Besides, any operating microchip needs an electric power supply, which, if the chip is moving freely and operating autonomously, would need to come from some sort of energy harvesting. This, however, would require a large area and is unlikely to fit on those small chiplets as far as known technological solutions go.

Finally, if the purpose is surveillance of people, then a near-field communication (NFC) interface is needed, which is feasible only if a thin chip is implanted right underneath the skin. If it’s placed deep inside the body or floating in the bloodstream, NFC won’t work due to high signal absorption by human tissue. For that reason, submarines communicate via sonar. This issue is even more pronounced at the very high frequencies needed to fit the transmit antenna to enable NFC on small chiplets.

So, I did send an ‘all clear’ to the requester stating that those bizarre objects weren’t likely any electronic microchips. Still, the rectangular shape of those metallic objects is curious. It indicates a crystalline order. It makes you wonder what contaminants are present in vaccines and whether they’re related to cases of thrombosis and heart muscle disorder that have been diagnosed in some vaccinated people. But this is outside my expertise.

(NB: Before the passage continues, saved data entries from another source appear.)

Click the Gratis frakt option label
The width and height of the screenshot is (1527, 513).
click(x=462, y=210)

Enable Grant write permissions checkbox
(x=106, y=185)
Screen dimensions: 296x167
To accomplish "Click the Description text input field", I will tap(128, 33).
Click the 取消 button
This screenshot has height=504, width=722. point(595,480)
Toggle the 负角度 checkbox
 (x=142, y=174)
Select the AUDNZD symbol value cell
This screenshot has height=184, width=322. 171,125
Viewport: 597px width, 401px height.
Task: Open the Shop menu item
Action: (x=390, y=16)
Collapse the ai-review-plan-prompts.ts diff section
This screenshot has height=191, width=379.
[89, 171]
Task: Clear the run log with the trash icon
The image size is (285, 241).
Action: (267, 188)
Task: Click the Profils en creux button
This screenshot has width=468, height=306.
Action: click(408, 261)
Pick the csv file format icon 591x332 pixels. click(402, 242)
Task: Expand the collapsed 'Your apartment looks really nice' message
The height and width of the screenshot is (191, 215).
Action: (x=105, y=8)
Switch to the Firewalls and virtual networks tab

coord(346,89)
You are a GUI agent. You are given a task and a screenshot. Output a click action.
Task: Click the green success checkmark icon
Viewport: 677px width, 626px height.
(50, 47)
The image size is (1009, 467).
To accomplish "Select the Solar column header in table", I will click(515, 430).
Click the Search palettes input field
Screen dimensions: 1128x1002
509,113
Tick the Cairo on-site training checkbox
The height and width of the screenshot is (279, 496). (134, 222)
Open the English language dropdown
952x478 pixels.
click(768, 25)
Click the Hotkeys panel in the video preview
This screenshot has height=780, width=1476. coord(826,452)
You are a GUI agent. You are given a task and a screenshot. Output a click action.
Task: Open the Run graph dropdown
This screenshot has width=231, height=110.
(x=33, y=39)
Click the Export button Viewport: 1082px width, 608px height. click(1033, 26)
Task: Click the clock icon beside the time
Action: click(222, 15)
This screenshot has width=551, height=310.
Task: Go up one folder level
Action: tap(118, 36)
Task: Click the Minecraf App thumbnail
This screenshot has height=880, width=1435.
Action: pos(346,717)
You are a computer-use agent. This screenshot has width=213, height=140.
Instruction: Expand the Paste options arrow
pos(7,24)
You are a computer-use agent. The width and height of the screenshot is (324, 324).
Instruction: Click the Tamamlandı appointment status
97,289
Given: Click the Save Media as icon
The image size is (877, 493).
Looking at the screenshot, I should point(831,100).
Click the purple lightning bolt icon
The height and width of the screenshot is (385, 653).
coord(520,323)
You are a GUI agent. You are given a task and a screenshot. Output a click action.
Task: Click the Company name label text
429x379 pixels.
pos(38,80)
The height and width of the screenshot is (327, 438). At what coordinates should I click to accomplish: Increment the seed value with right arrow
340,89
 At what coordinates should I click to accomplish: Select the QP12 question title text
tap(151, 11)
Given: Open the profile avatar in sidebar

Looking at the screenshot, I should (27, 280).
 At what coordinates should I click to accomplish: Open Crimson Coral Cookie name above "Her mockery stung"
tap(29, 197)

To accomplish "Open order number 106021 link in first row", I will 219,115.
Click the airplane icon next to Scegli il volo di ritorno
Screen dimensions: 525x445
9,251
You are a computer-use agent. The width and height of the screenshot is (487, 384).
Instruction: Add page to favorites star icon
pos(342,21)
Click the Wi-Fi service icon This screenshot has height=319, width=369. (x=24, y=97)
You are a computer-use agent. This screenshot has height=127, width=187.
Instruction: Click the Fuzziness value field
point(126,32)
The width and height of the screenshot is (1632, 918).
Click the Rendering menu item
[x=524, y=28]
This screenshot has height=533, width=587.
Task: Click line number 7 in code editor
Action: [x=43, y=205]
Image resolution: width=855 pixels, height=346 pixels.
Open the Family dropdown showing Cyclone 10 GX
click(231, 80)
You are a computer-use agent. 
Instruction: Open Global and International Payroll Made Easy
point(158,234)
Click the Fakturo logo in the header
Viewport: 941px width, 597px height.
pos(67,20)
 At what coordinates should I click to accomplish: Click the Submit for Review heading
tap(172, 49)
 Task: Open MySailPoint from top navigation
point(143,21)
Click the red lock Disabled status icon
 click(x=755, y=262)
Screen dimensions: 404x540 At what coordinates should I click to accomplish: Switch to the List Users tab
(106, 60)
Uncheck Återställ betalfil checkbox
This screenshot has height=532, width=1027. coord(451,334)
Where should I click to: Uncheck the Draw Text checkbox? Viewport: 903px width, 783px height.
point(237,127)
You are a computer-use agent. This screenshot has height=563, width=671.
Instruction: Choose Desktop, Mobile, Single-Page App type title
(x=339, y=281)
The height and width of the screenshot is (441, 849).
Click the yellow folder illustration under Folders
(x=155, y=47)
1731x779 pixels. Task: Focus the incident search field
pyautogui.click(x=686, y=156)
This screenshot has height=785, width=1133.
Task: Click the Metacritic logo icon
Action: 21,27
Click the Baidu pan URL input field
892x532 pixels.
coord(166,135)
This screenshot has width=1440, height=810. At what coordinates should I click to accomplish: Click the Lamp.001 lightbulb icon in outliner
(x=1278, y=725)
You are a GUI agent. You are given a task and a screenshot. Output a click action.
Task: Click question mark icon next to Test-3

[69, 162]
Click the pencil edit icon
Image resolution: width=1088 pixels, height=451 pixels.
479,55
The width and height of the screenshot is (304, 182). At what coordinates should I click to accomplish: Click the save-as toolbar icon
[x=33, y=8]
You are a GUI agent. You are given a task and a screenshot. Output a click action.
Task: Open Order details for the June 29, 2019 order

I learned that one of the two pathologists got invited to speak to the health commission of the German parliament on 21 March 2022. The minutes of that hearing state that he reported on those large metallic objects he had observed in the bodies of vaccinated and diseased people. There was no mention of those suspicious objects possibly being microchips. On 7 April, the German parliament voted against mandatory vaccination, a decision that presumably was partly based on those still unidentified sources of contamination in Covid vaccines, which still need to be clarified.